# START OF Dataset records

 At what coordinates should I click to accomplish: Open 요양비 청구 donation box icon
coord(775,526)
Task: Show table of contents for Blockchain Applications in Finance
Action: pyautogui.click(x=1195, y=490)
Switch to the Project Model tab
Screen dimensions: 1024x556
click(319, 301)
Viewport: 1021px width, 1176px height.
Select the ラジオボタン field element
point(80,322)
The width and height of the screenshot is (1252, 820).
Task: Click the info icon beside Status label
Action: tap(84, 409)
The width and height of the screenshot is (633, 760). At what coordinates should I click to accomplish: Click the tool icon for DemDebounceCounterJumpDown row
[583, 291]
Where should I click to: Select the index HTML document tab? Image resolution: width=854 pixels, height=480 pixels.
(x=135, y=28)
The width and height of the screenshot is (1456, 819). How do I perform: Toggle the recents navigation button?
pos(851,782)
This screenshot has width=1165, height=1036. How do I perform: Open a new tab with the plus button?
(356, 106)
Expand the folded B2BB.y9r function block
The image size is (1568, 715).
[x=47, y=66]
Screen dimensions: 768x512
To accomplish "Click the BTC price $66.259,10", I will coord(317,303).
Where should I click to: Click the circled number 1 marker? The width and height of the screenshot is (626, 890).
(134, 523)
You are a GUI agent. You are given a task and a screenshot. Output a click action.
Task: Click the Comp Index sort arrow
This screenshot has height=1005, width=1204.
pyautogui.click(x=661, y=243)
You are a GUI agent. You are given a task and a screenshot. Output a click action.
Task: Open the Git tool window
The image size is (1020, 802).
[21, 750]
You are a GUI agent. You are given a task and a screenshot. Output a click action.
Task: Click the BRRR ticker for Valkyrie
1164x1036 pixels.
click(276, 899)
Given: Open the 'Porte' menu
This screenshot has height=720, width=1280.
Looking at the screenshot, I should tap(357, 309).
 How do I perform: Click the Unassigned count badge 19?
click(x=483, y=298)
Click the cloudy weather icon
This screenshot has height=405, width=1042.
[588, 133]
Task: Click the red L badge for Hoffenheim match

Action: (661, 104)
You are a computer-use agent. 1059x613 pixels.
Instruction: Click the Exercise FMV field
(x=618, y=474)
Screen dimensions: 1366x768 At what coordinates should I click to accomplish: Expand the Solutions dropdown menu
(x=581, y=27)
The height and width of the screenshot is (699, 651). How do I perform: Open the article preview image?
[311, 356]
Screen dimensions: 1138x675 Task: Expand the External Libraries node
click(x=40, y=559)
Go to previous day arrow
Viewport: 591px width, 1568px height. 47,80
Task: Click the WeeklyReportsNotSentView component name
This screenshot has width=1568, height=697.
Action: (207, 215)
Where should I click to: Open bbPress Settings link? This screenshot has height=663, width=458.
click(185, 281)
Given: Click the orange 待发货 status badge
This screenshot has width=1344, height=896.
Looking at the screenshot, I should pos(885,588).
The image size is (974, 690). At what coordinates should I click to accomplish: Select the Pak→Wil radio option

# END OF Dataset records

**Task:**
Reproduce all of the material above, changing "click action" to "tap action" wherever it appears and leaving everything else untouched.

**Exercise answer:**
 At what coordinates should I click to accomplish: Open 요양비 청구 donation box icon
coord(775,526)
Task: Show table of contents for Blockchain Applications in Finance
Action: pyautogui.click(x=1195, y=490)
Switch to the Project Model tab
Screen dimensions: 1024x556
click(319, 301)
Viewport: 1021px width, 1176px height.
Select the ラジオボタン field element
point(80,322)
The width and height of the screenshot is (1252, 820).
Task: Click the info icon beside Status label
Action: tap(84, 409)
The width and height of the screenshot is (633, 760). At what coordinates should I click to accomplish: Click the tool icon for DemDebounceCounterJumpDown row
[583, 291]
Where should I click to: Select the index HTML document tab? Image resolution: width=854 pixels, height=480 pixels.
(x=135, y=28)
The width and height of the screenshot is (1456, 819). How do I perform: Toggle the recents navigation button?
pos(851,782)
This screenshot has width=1165, height=1036. How do I perform: Open a new tab with the plus button?
(356, 106)
Expand the folded B2BB.y9r function block
The image size is (1568, 715).
[x=47, y=66]
Screen dimensions: 768x512
To accomplish "Click the BTC price $66.259,10", I will coord(317,303).
Where should I click to: Click the circled number 1 marker? The width and height of the screenshot is (626, 890).
(134, 523)
You are a GUI agent. You are given a task and a screenshot. Output a tap action.
Task: Click the Comp Index sort arrow
This screenshot has height=1005, width=1204.
pyautogui.click(x=661, y=243)
You are a GUI agent. You are given a task and a screenshot. Output a tap action.
Task: Open the Git tool window
The image size is (1020, 802).
[21, 750]
You are a GUI agent. You are given a task and a screenshot. Output a tap action.
Task: Click the BRRR ticker for Valkyrie
1164x1036 pixels.
click(276, 899)
Given: Open the 'Porte' menu
This screenshot has height=720, width=1280.
Looking at the screenshot, I should tap(357, 309).
 How do I perform: Click the Unassigned count badge 19?
click(x=483, y=298)
Click the cloudy weather icon
This screenshot has height=405, width=1042.
[588, 133]
Task: Click the red L badge for Hoffenheim match

Action: (661, 104)
You are a computer-use agent. 1059x613 pixels.
Instruction: Click the Exercise FMV field
(x=618, y=474)
Screen dimensions: 1366x768 At what coordinates should I click to accomplish: Expand the Solutions dropdown menu
(x=581, y=27)
The height and width of the screenshot is (699, 651). How do I perform: Open the article preview image?
[311, 356]
Screen dimensions: 1138x675 Task: Expand the External Libraries node
click(x=40, y=559)
Go to previous day arrow
Viewport: 591px width, 1568px height. 47,80
Task: Click the WeeklyReportsNotSentView component name
This screenshot has width=1568, height=697.
Action: (207, 215)
Where should I click to: Open bbPress Settings link? This screenshot has height=663, width=458.
click(185, 281)
Given: Click the orange 待发货 status badge
This screenshot has width=1344, height=896.
Looking at the screenshot, I should pos(885,588).
The image size is (974, 690). At what coordinates should I click to accomplish: Select the Pak→Wil radio option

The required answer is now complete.